BEGIN
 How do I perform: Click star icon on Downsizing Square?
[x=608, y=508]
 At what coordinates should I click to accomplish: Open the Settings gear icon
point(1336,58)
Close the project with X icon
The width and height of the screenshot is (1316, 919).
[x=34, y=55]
END
What the exercise needs is every record again, word for word.

Result of this exercise:
 How do I perform: Click star icon on Downsizing Square?
[x=608, y=508]
 At what coordinates should I click to accomplish: Open the Settings gear icon
point(1336,58)
Close the project with X icon
The width and height of the screenshot is (1316, 919).
[x=34, y=55]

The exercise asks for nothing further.